Although the data below holds other lines too, output only those from the line with "The image size is (1120, 1083)." up to and including the line with "Task: Click invoice number A3/5/2025 in row", exactly as they appear.

Segment Start: DATA UNDER STUDY

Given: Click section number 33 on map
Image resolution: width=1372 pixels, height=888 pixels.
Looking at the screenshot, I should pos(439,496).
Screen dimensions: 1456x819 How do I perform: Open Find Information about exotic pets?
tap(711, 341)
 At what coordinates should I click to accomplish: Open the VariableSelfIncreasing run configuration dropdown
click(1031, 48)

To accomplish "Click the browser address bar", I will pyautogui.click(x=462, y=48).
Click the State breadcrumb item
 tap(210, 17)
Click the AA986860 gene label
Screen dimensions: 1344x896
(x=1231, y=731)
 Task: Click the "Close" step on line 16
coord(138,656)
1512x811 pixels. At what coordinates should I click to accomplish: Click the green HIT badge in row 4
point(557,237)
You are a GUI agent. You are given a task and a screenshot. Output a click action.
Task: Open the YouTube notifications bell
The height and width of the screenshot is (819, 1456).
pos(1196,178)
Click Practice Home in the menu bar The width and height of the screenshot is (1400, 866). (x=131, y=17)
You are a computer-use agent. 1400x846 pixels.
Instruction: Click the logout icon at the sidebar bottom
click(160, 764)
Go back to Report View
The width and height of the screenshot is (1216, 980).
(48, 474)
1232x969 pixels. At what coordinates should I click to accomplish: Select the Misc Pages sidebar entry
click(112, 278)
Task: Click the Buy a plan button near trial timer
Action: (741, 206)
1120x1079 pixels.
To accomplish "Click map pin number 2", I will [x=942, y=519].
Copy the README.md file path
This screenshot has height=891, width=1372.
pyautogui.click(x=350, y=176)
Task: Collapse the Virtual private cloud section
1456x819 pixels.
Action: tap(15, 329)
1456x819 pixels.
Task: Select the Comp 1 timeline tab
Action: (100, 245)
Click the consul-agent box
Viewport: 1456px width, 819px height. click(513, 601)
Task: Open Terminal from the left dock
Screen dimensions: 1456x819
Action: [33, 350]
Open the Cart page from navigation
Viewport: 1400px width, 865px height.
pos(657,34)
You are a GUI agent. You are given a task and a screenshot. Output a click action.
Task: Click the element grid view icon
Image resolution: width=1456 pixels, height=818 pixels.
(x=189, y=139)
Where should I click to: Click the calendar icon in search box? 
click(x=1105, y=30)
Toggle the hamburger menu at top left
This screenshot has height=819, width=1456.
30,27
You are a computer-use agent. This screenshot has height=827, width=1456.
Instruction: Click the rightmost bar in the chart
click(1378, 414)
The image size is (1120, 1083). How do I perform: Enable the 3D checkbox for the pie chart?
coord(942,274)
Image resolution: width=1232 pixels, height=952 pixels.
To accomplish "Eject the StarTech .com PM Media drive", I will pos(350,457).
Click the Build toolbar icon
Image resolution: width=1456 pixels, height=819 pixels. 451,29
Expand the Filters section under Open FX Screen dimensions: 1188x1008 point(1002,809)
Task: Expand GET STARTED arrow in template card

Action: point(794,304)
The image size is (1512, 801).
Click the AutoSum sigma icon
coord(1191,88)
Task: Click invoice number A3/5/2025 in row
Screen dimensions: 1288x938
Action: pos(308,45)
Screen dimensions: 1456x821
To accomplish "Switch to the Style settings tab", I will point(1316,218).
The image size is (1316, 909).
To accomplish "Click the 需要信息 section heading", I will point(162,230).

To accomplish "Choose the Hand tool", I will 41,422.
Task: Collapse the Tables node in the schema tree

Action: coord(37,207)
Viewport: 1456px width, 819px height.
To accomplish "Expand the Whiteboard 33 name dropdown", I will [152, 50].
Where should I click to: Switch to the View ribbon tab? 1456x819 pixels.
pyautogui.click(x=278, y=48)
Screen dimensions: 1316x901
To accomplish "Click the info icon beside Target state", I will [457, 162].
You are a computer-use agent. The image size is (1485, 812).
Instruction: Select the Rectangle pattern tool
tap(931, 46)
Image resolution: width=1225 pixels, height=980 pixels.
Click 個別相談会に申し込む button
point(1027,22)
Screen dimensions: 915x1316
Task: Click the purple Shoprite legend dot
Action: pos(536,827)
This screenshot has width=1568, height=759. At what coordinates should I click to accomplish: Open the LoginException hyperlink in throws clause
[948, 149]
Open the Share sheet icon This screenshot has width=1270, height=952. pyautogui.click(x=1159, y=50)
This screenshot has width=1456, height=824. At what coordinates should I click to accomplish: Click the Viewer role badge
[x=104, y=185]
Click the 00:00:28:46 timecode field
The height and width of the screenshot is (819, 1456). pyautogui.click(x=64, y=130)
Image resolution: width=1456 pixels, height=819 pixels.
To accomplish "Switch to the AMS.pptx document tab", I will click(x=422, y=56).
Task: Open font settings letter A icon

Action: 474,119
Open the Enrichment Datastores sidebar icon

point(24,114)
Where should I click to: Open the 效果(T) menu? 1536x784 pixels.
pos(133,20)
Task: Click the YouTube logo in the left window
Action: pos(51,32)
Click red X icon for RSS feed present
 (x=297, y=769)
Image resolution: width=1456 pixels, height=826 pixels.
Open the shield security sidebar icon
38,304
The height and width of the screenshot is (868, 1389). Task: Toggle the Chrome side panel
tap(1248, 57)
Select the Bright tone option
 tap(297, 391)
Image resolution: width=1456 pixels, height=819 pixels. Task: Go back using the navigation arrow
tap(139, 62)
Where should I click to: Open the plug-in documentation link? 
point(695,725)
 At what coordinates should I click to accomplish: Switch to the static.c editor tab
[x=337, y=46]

Segment End: DATA UNDER STUDY

• TASK RESULT
The image size is (1120, 1083). How do I perform: Enable the 3D checkbox for the pie chart?
coord(942,274)
Image resolution: width=1232 pixels, height=952 pixels.
To accomplish "Eject the StarTech .com PM Media drive", I will pos(350,457).
Click the Build toolbar icon
Image resolution: width=1456 pixels, height=819 pixels. 451,29
Expand the Filters section under Open FX Screen dimensions: 1188x1008 point(1002,809)
Task: Expand GET STARTED arrow in template card

Action: point(794,304)
The image size is (1512, 801).
Click the AutoSum sigma icon
coord(1191,88)
Task: Click invoice number A3/5/2025 in row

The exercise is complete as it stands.